* Dataset entries:
- Opening Delimiter -
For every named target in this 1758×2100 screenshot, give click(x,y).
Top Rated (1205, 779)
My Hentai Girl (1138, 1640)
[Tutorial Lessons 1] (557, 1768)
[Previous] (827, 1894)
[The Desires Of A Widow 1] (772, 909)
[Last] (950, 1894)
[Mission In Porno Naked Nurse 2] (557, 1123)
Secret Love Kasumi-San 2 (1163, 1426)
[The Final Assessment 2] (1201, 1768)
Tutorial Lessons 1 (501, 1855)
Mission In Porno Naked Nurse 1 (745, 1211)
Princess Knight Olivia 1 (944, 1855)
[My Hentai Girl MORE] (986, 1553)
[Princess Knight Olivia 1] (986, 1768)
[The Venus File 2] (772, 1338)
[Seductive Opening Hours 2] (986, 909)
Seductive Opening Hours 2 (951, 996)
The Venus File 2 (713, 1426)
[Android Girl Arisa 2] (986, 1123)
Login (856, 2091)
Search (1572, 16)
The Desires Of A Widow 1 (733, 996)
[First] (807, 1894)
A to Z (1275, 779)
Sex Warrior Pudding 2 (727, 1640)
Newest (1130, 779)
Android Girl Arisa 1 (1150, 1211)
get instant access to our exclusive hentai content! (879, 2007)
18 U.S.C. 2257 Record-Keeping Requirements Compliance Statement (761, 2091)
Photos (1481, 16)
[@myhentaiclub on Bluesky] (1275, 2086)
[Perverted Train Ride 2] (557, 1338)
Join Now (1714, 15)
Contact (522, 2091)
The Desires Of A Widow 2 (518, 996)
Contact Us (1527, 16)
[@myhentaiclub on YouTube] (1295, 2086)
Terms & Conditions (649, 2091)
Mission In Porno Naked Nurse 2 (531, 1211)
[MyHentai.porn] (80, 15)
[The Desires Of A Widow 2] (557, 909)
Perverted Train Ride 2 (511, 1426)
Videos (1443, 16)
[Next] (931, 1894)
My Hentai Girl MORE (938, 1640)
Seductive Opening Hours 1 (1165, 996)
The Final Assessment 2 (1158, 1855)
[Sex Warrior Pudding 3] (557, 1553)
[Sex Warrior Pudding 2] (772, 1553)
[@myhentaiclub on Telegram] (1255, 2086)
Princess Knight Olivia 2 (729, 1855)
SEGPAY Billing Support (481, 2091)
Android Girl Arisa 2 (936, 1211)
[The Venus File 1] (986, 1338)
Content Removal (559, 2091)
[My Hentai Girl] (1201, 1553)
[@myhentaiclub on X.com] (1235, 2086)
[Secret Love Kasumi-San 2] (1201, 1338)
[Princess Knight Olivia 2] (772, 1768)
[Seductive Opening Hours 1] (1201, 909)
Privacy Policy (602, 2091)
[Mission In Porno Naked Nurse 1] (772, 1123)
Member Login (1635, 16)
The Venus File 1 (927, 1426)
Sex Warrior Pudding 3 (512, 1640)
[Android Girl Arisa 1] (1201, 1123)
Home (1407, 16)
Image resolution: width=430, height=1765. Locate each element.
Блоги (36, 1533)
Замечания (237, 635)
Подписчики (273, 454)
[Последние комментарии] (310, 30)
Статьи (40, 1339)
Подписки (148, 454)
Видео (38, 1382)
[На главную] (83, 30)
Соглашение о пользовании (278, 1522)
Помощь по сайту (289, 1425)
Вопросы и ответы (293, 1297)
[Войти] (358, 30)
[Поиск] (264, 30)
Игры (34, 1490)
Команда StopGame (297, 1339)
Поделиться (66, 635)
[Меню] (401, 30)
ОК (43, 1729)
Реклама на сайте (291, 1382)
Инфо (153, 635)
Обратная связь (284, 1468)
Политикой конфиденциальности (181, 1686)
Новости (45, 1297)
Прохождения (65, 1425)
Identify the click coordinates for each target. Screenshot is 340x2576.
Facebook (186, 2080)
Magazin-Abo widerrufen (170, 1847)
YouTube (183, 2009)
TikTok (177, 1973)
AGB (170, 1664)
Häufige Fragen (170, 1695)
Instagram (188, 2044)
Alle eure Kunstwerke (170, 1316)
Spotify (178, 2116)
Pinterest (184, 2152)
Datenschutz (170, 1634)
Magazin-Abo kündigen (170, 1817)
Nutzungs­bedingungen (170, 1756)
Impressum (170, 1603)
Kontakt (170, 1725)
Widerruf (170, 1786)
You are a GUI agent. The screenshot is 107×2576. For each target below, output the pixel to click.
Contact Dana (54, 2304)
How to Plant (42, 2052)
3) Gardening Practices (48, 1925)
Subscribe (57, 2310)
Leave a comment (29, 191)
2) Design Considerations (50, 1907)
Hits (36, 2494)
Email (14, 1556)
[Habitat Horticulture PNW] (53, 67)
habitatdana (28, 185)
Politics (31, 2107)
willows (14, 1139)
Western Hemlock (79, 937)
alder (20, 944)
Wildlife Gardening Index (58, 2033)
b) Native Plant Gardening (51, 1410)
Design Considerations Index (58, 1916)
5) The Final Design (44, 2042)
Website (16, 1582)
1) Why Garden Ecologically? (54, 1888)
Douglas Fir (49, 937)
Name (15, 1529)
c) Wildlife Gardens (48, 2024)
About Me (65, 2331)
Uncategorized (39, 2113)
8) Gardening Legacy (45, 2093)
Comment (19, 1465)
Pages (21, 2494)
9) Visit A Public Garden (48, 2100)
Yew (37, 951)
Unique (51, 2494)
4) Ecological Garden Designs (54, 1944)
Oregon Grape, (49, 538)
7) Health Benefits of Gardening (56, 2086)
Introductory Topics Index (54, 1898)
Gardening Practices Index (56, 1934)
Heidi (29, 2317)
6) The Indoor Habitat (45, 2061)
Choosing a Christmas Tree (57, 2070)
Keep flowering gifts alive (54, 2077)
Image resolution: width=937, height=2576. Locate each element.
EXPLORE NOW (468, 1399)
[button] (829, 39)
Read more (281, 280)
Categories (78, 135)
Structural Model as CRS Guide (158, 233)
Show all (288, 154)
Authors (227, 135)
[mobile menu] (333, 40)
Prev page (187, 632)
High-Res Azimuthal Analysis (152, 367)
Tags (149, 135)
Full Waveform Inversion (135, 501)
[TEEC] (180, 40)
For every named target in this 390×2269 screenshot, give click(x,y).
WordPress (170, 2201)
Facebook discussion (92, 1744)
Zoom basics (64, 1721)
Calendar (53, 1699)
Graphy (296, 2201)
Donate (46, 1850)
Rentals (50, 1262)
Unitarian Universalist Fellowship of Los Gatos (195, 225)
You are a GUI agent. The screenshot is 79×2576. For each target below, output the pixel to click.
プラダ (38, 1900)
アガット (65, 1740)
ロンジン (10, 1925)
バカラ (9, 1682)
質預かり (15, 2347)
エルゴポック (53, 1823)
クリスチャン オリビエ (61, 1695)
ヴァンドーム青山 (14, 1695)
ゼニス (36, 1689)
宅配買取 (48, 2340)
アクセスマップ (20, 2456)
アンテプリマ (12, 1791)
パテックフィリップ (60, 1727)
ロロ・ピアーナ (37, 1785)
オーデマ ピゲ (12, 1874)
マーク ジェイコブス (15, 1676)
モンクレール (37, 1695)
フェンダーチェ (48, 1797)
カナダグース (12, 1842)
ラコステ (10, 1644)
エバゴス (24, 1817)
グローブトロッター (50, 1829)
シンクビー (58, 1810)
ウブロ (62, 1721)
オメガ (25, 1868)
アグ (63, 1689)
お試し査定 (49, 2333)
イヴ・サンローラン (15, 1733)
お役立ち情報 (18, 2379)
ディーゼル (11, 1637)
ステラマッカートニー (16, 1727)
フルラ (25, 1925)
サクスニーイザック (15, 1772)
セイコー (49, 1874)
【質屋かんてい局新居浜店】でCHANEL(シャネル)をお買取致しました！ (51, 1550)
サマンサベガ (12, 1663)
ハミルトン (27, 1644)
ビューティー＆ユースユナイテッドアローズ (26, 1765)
- Closing Delimiter -
* TASK DESCRIPTION:
Provide an exact transcription of every entry above.

* EXERCISE ANSWER:
For every named target in this 1758×2100 screenshot, give click(x,y).
Top Rated (1205, 779)
My Hentai Girl (1138, 1640)
[Tutorial Lessons 1] (557, 1768)
[Previous] (827, 1894)
[The Desires Of A Widow 1] (772, 909)
[Last] (950, 1894)
[Mission In Porno Naked Nurse 2] (557, 1123)
Secret Love Kasumi-San 2 (1163, 1426)
[The Final Assessment 2] (1201, 1768)
Tutorial Lessons 1 (501, 1855)
Mission In Porno Naked Nurse 1 (745, 1211)
Princess Knight Olivia 1 (944, 1855)
[My Hentai Girl MORE] (986, 1553)
[Princess Knight Olivia 1] (986, 1768)
[The Venus File 2] (772, 1338)
[Seductive Opening Hours 2] (986, 909)
Seductive Opening Hours 2 (951, 996)
The Venus File 2 (713, 1426)
[Android Girl Arisa 2] (986, 1123)
Login (856, 2091)
Search (1572, 16)
The Desires Of A Widow 1 (733, 996)
[First] (807, 1894)
A to Z (1275, 779)
Sex Warrior Pudding 2 (727, 1640)
Newest (1130, 779)
Android Girl Arisa 1 (1150, 1211)
get instant access to our exclusive hentai content! (879, 2007)
18 U.S.C. 2257 Record-Keeping Requirements Compliance Statement (761, 2091)
Photos (1481, 16)
[@myhentaiclub on Bluesky] (1275, 2086)
[Perverted Train Ride 2] (557, 1338)
Join Now (1714, 15)
Contact (522, 2091)
The Desires Of A Widow 2 (518, 996)
Contact Us (1527, 16)
[@myhentaiclub on YouTube] (1295, 2086)
Terms & Conditions (649, 2091)
Mission In Porno Naked Nurse 2 (531, 1211)
[MyHentai.porn] (80, 15)
[The Desires Of A Widow 2] (557, 909)
Perverted Train Ride 2 (511, 1426)
Videos (1443, 16)
[Next] (931, 1894)
My Hentai Girl MORE (938, 1640)
Seductive Opening Hours 1 (1165, 996)
The Final Assessment 2 (1158, 1855)
[Sex Warrior Pudding 3] (557, 1553)
[Sex Warrior Pudding 2] (772, 1553)
[@myhentaiclub on Telegram] (1255, 2086)
Princess Knight Olivia 2 (729, 1855)
SEGPAY Billing Support (481, 2091)
Android Girl Arisa 2 (936, 1211)
[The Venus File 1] (986, 1338)
Content Removal (559, 2091)
[My Hentai Girl] (1201, 1553)
[@myhentaiclub on X.com] (1235, 2086)
[Secret Love Kasumi-San 2] (1201, 1338)
[Princess Knight Olivia 2] (772, 1768)
[Seductive Opening Hours 1] (1201, 909)
Privacy Policy (602, 2091)
[Mission In Porno Naked Nurse 1] (772, 1123)
Member Login (1635, 16)
The Venus File 1 (927, 1426)
Sex Warrior Pudding 3 (512, 1640)
[Android Girl Arisa 1] (1201, 1123)
Home (1407, 16)
Image resolution: width=430, height=1765. Locate each element.
Блоги (36, 1533)
Замечания (237, 635)
Подписчики (273, 454)
[Последние комментарии] (310, 30)
Статьи (40, 1339)
Подписки (148, 454)
Видео (38, 1382)
[На главную] (83, 30)
Соглашение о пользовании (278, 1522)
Помощь по сайту (289, 1425)
Вопросы и ответы (293, 1297)
[Войти] (358, 30)
[Поиск] (264, 30)
Игры (34, 1490)
Команда StopGame (297, 1339)
Поделиться (66, 635)
[Меню] (401, 30)
ОК (43, 1729)
Реклама на сайте (291, 1382)
Инфо (153, 635)
Обратная связь (284, 1468)
Политикой конфиденциальности (181, 1686)
Новости (45, 1297)
Прохождения (65, 1425)
Identify the click coordinates for each target. Screenshot is 340x2576.
Facebook (186, 2080)
Magazin-Abo widerrufen (170, 1847)
YouTube (183, 2009)
TikTok (177, 1973)
AGB (170, 1664)
Häufige Fragen (170, 1695)
Instagram (188, 2044)
Alle eure Kunstwerke (170, 1316)
Spotify (178, 2116)
Pinterest (184, 2152)
Datenschutz (170, 1634)
Magazin-Abo kündigen (170, 1817)
Nutzungs­bedingungen (170, 1756)
Impressum (170, 1603)
Kontakt (170, 1725)
Widerruf (170, 1786)
You are a GUI agent. The screenshot is 107×2576. For each target below, output the pixel to click.
Contact Dana (54, 2304)
How to Plant (42, 2052)
3) Gardening Practices (48, 1925)
Subscribe (57, 2310)
Leave a comment (29, 191)
2) Design Considerations (50, 1907)
Hits (36, 2494)
Email (14, 1556)
[Habitat Horticulture PNW] (53, 67)
habitatdana (28, 185)
Politics (31, 2107)
willows (14, 1139)
Western Hemlock (79, 937)
alder (20, 944)
Wildlife Gardening Index (58, 2033)
b) Native Plant Gardening (51, 1410)
Design Considerations Index (58, 1916)
5) The Final Design (44, 2042)
Website (16, 1582)
1) Why Garden Ecologically? (54, 1888)
Douglas Fir (49, 937)
Name (15, 1529)
c) Wildlife Gardens (48, 2024)
About Me (65, 2331)
Uncategorized (39, 2113)
8) Gardening Legacy (45, 2093)
Comment (19, 1465)
Pages (21, 2494)
9) Visit A Public Garden (48, 2100)
Yew (37, 951)
Unique (51, 2494)
4) Ecological Garden Designs (54, 1944)
Oregon Grape, (49, 538)
7) Health Benefits of Gardening (56, 2086)
Introductory Topics Index (54, 1898)
Gardening Practices Index (56, 1934)
Heidi (29, 2317)
6) The Indoor Habitat (45, 2061)
Choosing a Christmas Tree (57, 2070)
Keep flowering gifts alive (54, 2077)
Image resolution: width=937, height=2576. Locate each element.
EXPLORE NOW (468, 1399)
[button] (829, 39)
Read more (281, 280)
Categories (78, 135)
Structural Model as CRS Guide (158, 233)
Show all (288, 154)
Authors (227, 135)
[mobile menu] (333, 40)
Prev page (187, 632)
High-Res Azimuthal Analysis (152, 367)
Tags (149, 135)
Full Waveform Inversion (135, 501)
[TEEC] (180, 40)
For every named target in this 390×2269 screenshot, give click(x,y).
WordPress (170, 2201)
Facebook discussion (92, 1744)
Zoom basics (64, 1721)
Calendar (53, 1699)
Graphy (296, 2201)
Donate (46, 1850)
Rentals (50, 1262)
Unitarian Universalist Fellowship of Los Gatos (195, 225)
You are a GUI agent. The screenshot is 79×2576. For each target below, output the pixel to click.
プラダ (38, 1900)
アガット (65, 1740)
ロンジン (10, 1925)
バカラ (9, 1682)
質預かり (15, 2347)
エルゴポック (53, 1823)
クリスチャン オリビエ (61, 1695)
ヴァンドーム青山 (14, 1695)
ゼニス (36, 1689)
宅配買取 (48, 2340)
アクセスマップ (20, 2456)
アンテプリマ (12, 1791)
パテックフィリップ (60, 1727)
ロロ・ピアーナ (37, 1785)
オーデマ ピゲ (12, 1874)
マーク ジェイコブス (15, 1676)
モンクレール (37, 1695)
フェンダーチェ (48, 1797)
カナダグース (12, 1842)
ラコステ (10, 1644)
エバゴス (24, 1817)
グローブトロッター (50, 1829)
シンクビー (58, 1810)
ウブロ (62, 1721)
オメガ (25, 1868)
アグ (63, 1689)
お試し査定 (49, 2333)
イヴ・サンローラン (15, 1733)
お役立ち情報 (18, 2379)
ディーゼル (11, 1637)
ステラマッカートニー (16, 1727)
フルラ (25, 1925)
サクスニーイザック (15, 1772)
セイコー (49, 1874)
【質屋かんてい局新居浜店】でCHANEL(シャネル)をお買取致しました！ (51, 1550)
サマンサベガ (12, 1663)
ハミルトン (27, 1644)
ビューティー＆ユースユナイテッドアローズ (26, 1765)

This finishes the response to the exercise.